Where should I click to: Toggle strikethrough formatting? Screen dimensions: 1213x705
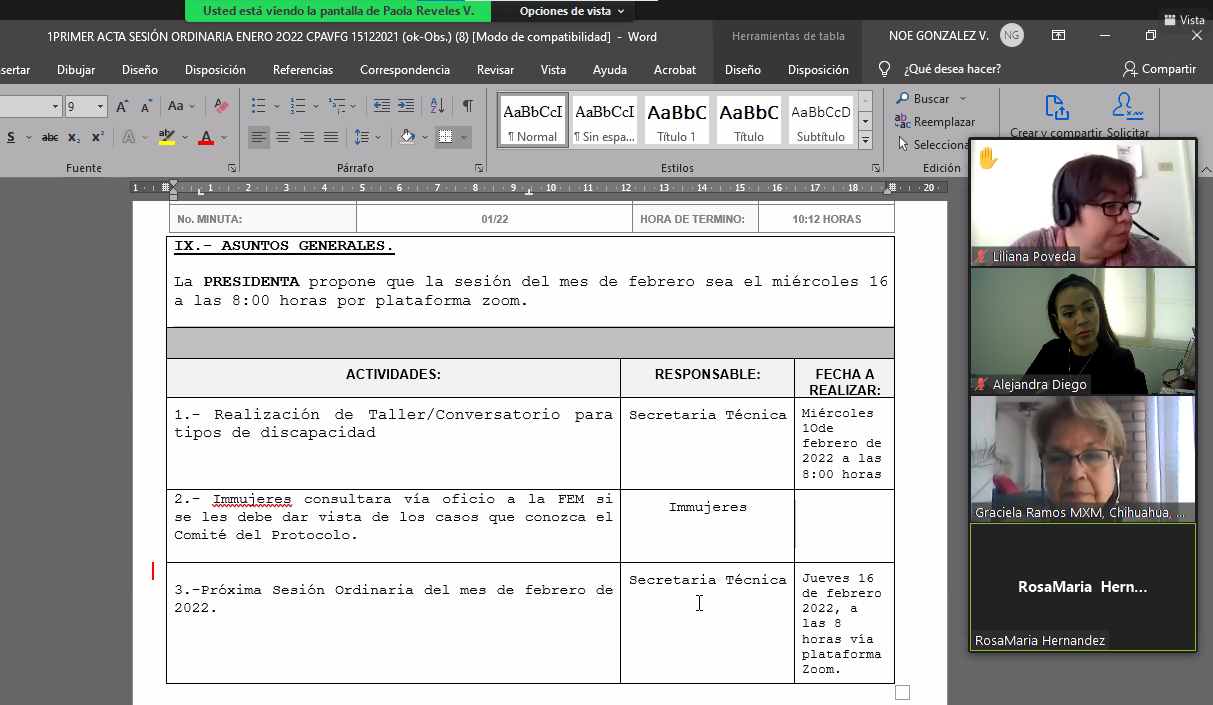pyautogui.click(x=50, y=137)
---
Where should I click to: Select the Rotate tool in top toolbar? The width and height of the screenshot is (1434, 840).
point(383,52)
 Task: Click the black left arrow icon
--
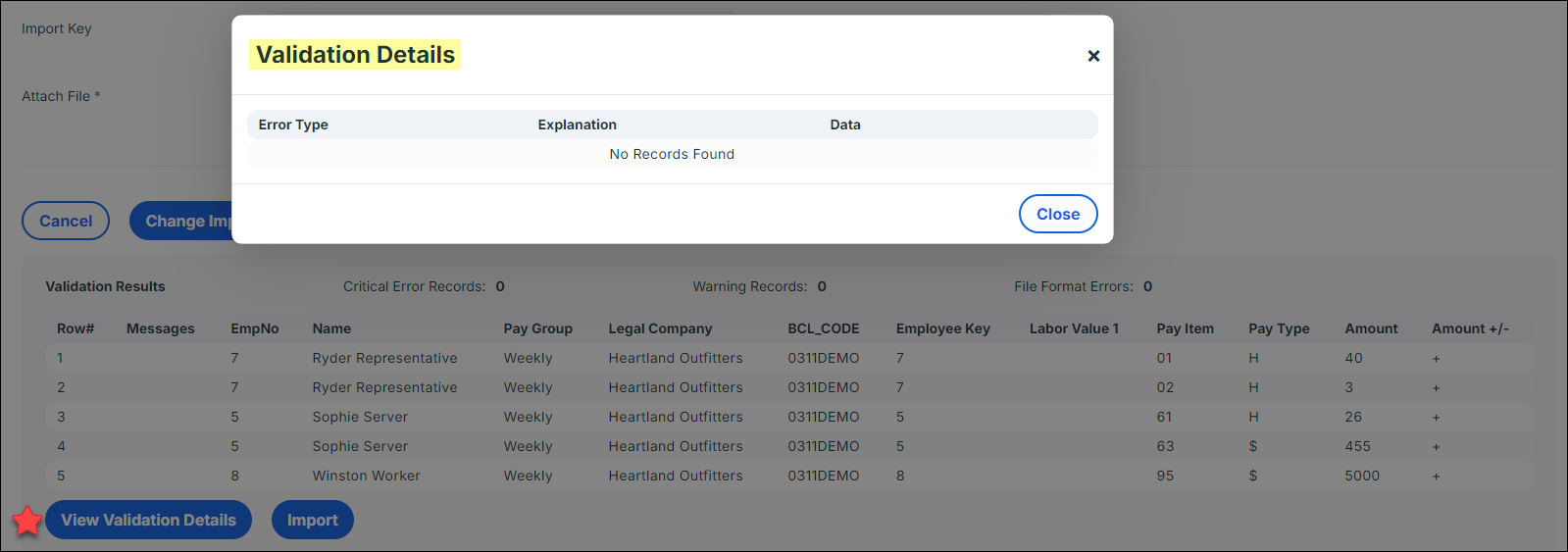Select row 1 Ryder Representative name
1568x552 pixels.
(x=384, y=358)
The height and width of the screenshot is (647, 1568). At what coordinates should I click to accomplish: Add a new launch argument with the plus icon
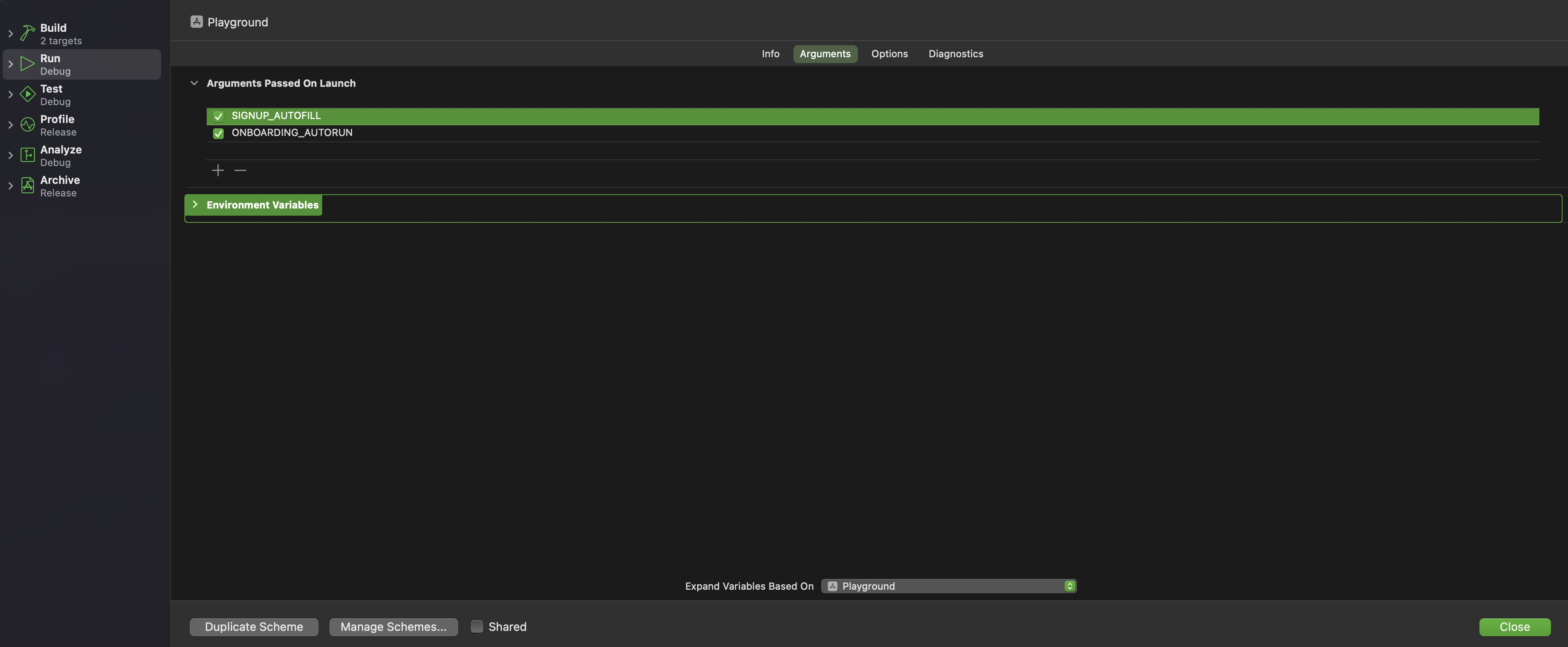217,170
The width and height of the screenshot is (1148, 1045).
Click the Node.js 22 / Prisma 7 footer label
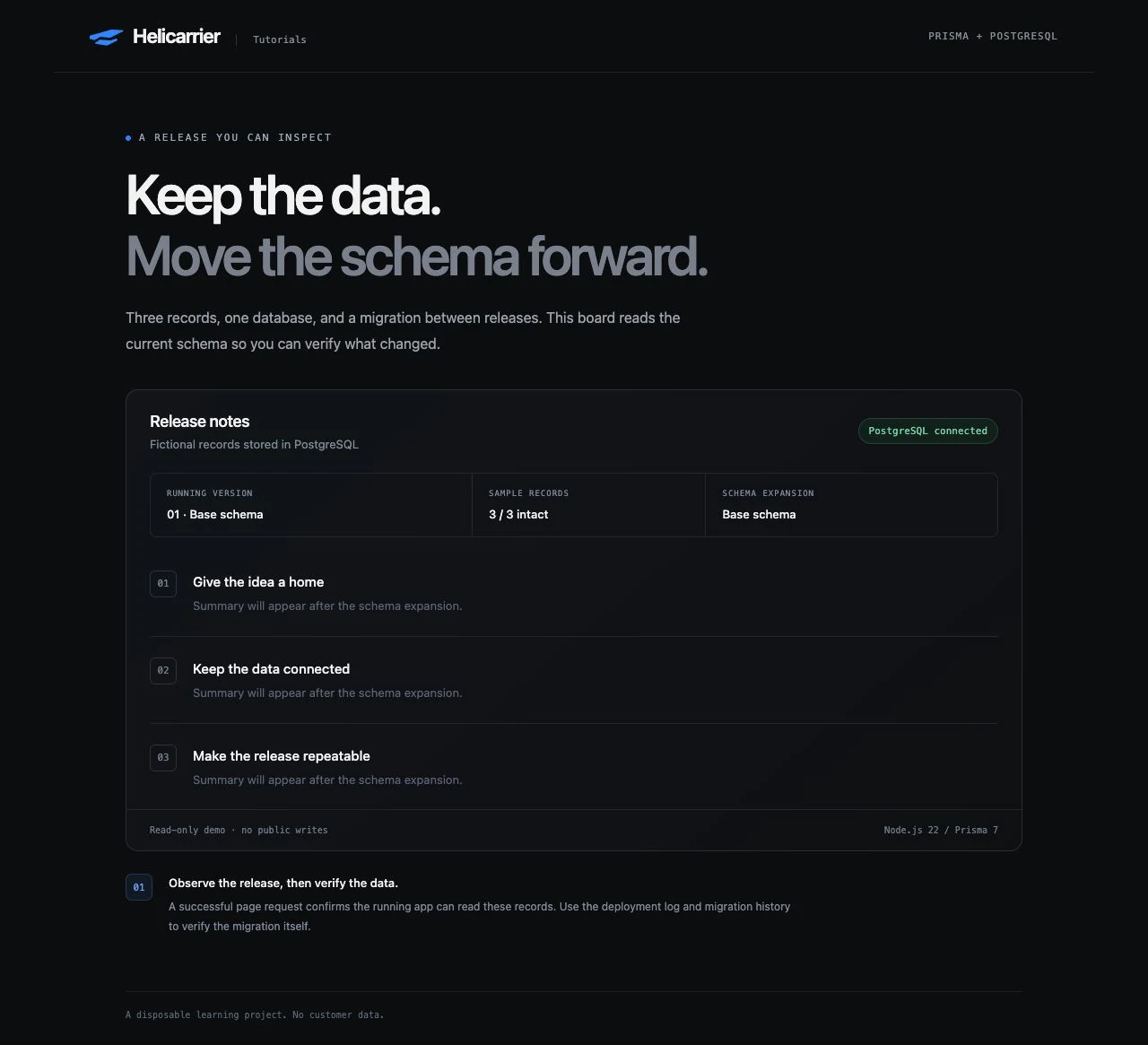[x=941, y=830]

-- Stated task --
Copy the material from the line with "The height and" to the line with "[x=941, y=830]", keeping both of those lines, and leave out the pictures.

-- Full response --
The height and width of the screenshot is (647, 1568). At what coordinates should I click to accomplish: Add a new launch argument with the plus icon
217,170
The width and height of the screenshot is (1148, 1045).
Click the Node.js 22 / Prisma 7 footer label
[x=941, y=830]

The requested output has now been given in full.